When the folks at Microsoft announced the Xbox Series X/S, they spoke about many things, but what caught our attention is something they called the Xbox Velocity Architecture.
Xbox Velocity Architecture explained
You see, viewed as the best solution for video game asset streaming for the next generation of Xbox consoles. Still, we wouldn’t be too surprised if it in the distant future, the Velocity Architecture begins to support Windows PC gaming as well.
The primary reason this piece of technology works so well is how closely the hardware and the software interact with each other in the Xbox Series line of consoles. The same cannot be said for PC gaming at the moment, which is quite unfortunate.
Please note that Microsoft has comprised the Xbox Velocity Architecture with four different components that all come together to allow developers to take full advantage of the console. We are going to discuss those components right now.
- Custom-made NVME SSD in every console
- Hardware Accelerated DecompressionNew DirectStorage API
- New DirectStorage API
- Sampler Feedback Streaming (SFS)
- Xbox Series X/S punching above its weight
Let us discuss this in more detail.
1] Custom-made NVME SSD in every console
The software giant has made sure to add a 1TB custom-built NVME SSD in every Xbox Series X, though the same cannot be said for the Series S as it comes with 512GB. Still, both drives are equipped to deliver 2.4 GB/s of raw I/O throughput.
As opposed to SSDs inside of Windows 10 PCs, the one found inside of the Xbox Serie of consoles will deliver consistent, sustained performance. There is no such thing as peak performance here, just constant, sustained performance at all times.
With all of this in mind, developers can easily design their games, knowing they have limited constraints. Furthermore, this same level of performance supports the Seagate Expandable Storage Card.
2] Hardware Accelerated Decompression
One of the reasons you can download your games so quickly has much to do with game files and asset compression. To make things even faster, Microsoft has introduced BCPack and hardware-accelerated compression. We understand that developers suffer no losses to quality and performance when this is used, which is quite impressive.

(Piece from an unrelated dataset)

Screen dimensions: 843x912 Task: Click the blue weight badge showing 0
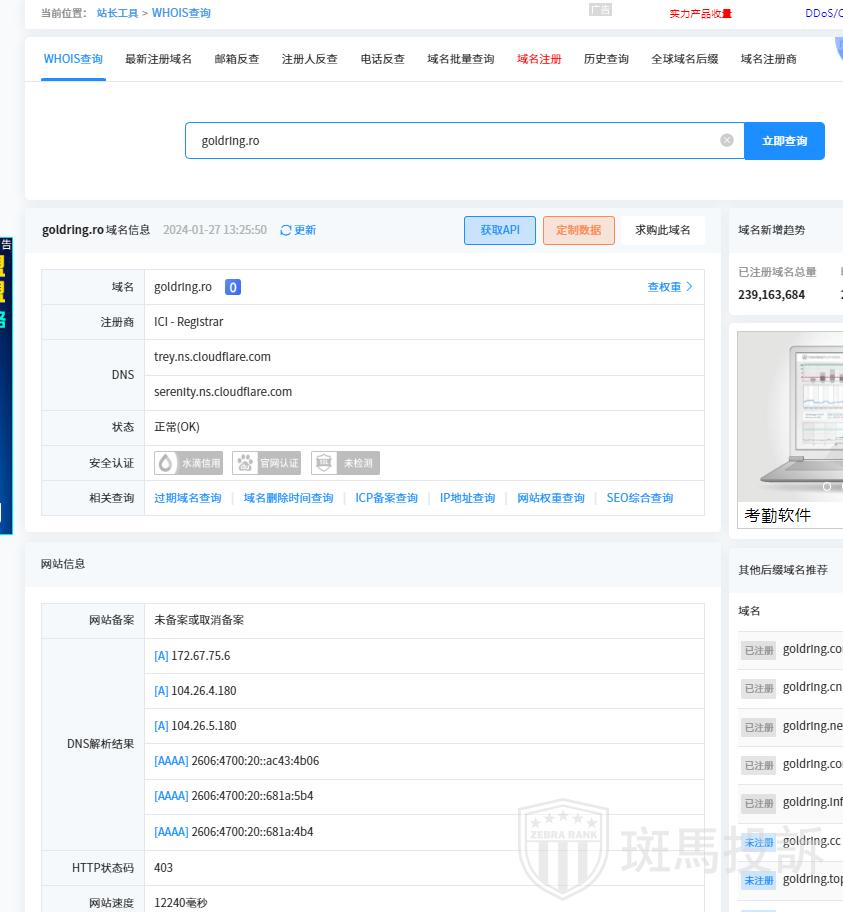click(x=233, y=287)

Without hardware compression, developers would need 4 Zen 2 CPU cores should they attempt to compress files at similar speeds using software.
3] New DirectStorage API
In a bid to make work easier for game developers, Microsoft has added DirectStorage API to the DirectX family. This is considered a vast improvement over the Standard File I/O APIs that was first created more than 30-years ago.
With this new API, developers should be able to take full advantage of the raw I/O performance given by the Xbox Series X/S. When this is done, load times will be eliminated in most cases, or rather, that is the hope. Chances are only Microsoft first-party developers will take full advantage of this new API, so do not hold your breath for third-parties putting in the work.
4] Sampler Feedback Streaming (SFS)
From our understanding, this is usually used when rendering objects in the game world. You see, when the player is further away from an object in the world, for example, a tree, the texture of that tree will render in low-resolution. Most users won’t be able to tell from the naked eye, so doing this uses fewer system resources.
However, when the player draws closer to the tree, SFS will increase the texture resolution to make sure it looks good when viewed from close range.
5] Xbox Series X/S punching above its weight
With the Xbox Velocity Architecture’s power, the new consoles are expected to perform above the specifications on paper. But this will only happen on a broad scale if all developers take full advantage of the tools on offer.
It is likely we won’t see huge performance gains until the end of 2021 when Microsoft begins to showcase games that are exclusive to the consoles, never to see a release date on the Xbox One.